Once you have located the line containing "Identify the click" in the material below, return it exactly along with each line after it through the line containing "CII HospitalTech 2020".

• Records supplied:
________________
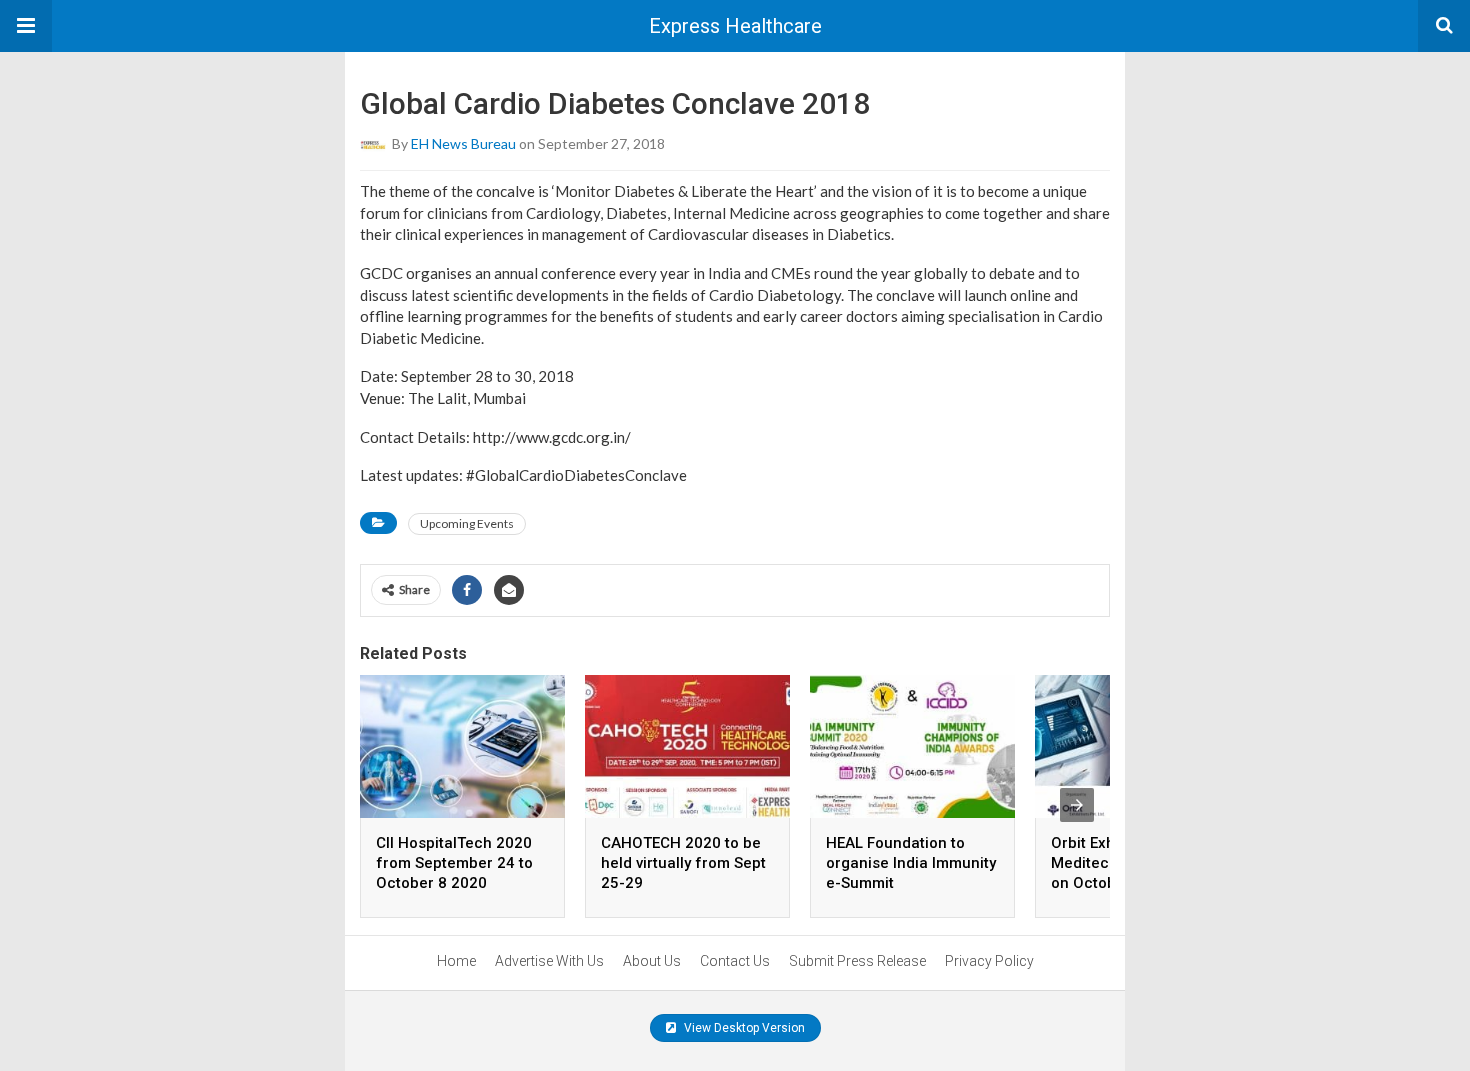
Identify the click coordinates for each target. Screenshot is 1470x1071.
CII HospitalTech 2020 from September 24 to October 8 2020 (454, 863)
________________
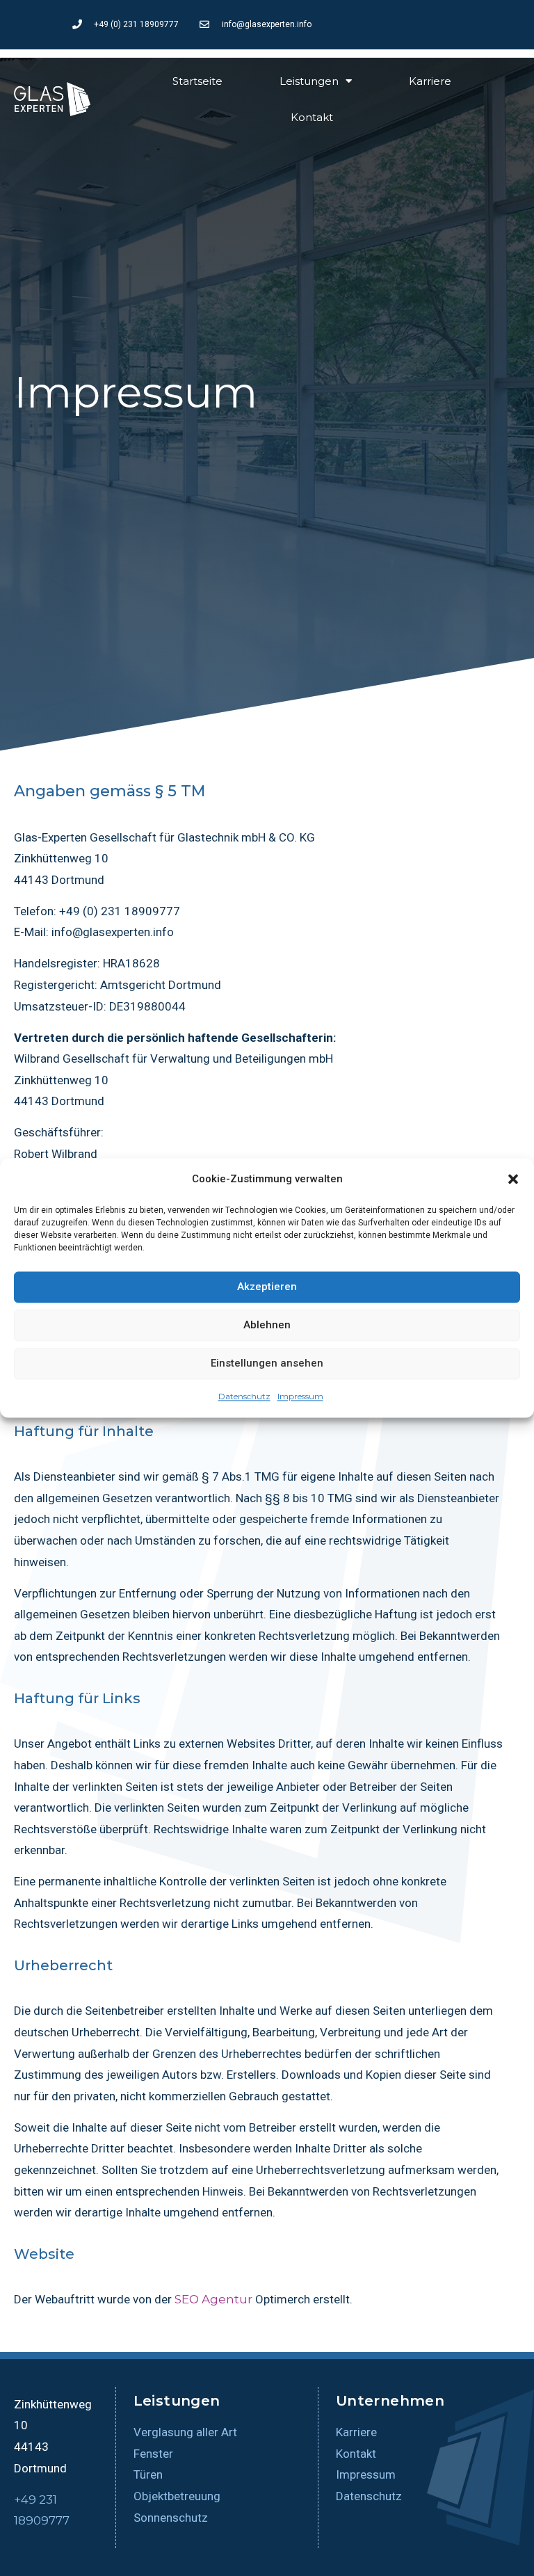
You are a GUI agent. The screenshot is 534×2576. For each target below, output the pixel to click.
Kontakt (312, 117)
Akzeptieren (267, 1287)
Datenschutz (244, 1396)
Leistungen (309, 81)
________________
• Written response:
Identify the click coordinates for each target. Screenshot is 1470x1071.
CII HospitalTech 2020 from September 24 to October 8 2020 (454, 863)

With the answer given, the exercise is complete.